Long white hair, long white beard and mustache, a florid face, with blue eyes alive with fire, a gigantic frame withered, a shirt thrown open below his corded neck, gray coat and trowsers, shoes tied with leather strings, is the picture that Walt Whitman presents to a visitor. An inkstand and pen are on the table before him, and a lead pencil is on the window near him. His old white hat lies on a chair. His tone and manner are cheerful, and he responds to the expression of sympathetic interest in him.

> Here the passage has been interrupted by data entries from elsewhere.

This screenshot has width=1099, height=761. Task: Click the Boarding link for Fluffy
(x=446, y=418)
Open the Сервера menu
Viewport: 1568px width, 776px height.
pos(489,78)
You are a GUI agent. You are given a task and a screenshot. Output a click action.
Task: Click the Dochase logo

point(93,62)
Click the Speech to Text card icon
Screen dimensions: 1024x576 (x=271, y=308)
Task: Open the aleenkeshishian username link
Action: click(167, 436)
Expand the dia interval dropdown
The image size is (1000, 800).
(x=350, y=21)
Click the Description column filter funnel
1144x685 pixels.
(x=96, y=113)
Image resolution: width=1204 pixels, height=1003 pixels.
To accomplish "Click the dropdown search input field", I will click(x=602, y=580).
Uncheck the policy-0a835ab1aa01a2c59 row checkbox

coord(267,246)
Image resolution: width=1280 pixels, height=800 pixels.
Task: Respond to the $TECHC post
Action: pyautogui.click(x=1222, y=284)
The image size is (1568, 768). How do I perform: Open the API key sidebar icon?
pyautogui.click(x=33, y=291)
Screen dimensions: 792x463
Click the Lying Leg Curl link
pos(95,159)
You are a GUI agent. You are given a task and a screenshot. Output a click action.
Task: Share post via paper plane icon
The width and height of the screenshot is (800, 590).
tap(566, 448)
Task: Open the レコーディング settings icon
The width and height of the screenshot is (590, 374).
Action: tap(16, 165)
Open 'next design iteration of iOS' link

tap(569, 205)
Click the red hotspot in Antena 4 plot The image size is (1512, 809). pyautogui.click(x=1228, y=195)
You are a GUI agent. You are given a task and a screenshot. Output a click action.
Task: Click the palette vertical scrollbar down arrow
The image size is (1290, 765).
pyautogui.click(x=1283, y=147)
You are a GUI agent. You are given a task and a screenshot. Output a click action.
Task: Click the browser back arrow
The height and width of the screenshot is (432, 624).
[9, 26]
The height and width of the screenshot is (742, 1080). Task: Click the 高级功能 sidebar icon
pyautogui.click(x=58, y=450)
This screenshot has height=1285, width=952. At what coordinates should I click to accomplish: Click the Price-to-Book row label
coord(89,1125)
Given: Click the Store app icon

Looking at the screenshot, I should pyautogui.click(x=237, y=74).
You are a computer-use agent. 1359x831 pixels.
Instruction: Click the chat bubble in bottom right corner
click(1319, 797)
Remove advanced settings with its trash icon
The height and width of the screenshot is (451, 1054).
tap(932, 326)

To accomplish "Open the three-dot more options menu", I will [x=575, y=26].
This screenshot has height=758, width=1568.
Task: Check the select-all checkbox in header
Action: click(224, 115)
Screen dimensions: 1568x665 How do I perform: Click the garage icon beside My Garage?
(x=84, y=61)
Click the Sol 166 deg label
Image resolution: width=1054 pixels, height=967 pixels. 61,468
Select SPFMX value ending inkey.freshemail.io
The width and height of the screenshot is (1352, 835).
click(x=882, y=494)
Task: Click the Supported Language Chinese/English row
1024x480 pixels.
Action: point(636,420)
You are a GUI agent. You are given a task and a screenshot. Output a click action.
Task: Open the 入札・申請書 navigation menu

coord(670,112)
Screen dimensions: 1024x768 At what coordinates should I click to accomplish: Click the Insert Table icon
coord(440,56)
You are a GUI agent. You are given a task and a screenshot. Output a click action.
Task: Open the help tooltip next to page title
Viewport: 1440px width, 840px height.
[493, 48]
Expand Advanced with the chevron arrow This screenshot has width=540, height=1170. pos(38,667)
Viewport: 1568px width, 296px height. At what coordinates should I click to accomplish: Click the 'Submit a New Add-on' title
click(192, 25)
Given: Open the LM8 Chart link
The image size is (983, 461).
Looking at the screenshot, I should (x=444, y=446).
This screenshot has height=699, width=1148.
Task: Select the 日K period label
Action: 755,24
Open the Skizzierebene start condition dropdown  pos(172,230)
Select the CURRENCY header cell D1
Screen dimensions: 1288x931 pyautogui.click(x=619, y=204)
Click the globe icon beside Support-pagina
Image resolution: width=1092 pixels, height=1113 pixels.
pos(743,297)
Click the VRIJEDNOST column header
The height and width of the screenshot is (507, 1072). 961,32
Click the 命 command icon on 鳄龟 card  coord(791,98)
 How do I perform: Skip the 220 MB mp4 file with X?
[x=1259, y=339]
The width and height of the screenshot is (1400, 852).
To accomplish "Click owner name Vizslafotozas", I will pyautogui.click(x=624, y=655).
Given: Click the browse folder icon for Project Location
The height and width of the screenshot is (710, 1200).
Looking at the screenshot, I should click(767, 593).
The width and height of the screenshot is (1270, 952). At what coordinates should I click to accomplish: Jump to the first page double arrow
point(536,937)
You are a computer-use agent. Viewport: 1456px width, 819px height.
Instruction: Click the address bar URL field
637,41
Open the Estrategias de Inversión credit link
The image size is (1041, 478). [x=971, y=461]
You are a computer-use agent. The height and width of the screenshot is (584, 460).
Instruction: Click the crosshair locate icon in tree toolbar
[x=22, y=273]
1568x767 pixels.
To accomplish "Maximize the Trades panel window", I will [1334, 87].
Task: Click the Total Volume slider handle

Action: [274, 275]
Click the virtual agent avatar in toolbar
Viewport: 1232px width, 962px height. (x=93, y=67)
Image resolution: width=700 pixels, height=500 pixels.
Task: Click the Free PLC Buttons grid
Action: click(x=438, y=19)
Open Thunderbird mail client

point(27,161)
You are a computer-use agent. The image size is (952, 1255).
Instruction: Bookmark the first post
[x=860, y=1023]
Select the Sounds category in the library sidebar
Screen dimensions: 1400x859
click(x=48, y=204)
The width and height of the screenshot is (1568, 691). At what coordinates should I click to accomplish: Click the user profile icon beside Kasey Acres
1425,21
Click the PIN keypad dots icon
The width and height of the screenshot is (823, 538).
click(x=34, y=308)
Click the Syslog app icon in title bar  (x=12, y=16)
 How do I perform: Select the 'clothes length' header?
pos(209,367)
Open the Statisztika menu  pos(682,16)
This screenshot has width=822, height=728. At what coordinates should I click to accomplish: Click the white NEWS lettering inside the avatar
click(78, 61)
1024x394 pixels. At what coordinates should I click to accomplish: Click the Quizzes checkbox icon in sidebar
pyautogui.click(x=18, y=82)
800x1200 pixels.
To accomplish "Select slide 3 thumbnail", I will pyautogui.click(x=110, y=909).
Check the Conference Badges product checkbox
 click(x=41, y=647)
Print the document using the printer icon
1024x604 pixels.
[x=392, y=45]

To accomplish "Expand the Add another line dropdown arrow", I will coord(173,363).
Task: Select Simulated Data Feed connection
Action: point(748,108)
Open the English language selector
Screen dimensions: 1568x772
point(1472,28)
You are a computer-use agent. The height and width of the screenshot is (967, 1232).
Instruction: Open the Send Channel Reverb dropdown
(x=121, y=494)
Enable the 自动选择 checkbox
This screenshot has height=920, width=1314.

It is now thirty years since Walt Whitman began to write. He is nearer, but scarcely nearer, popular appreciation than when he began. There is something pathetic in his uncomplaining attitude toward the presistent misapprehension which attends all he does. He said recently in speaking of this: "I set out with a design as thoroughly considered as an architect's plan of a cathedral. None of the poets have touched exactly what I wanted to do. It seemed to me that all had fallen short of getting down deep into the appreciation and sympathies of the mass of mankind. Of course, in a brief conversation I can only suggest what I mean. Shakespeare's poems of war and passion, Milton's allegories, and the poetry of men like Tennyson and Longfellow—in fact, all the poetry I had ever read, seemed to fall far short of touching the people of the world in their very cores of understanding and desire. I set out to illustrate, without any flinching, humanity. I proposed to myself a series of compositions which should depict the physical, emotional, moral, intellectual and spiritual nature of man." This man was to be himself. "I had to deal with the physical, corporeal and amative—that part which is developed between the ages of 22 and 35. It is that part of my endeavor which has caused the harshest criticism and prevented candid examination of the ensuing stages of the design. Still I have gone on adding, building up, persevering, so far as I am able to do, in my original intention. I suppose I fail, as many others have failed, in fully expressing myself. The difficulty is not in not knowing what a man wants to say, but in formulating it.
"I am not embittered by my lack of success. It is so different from the accepted forms of poetry that it could not be expected to make its way. I have been most kindly received in England both by periodicals and critics. My last volume is in response to the interest of my friends abroad."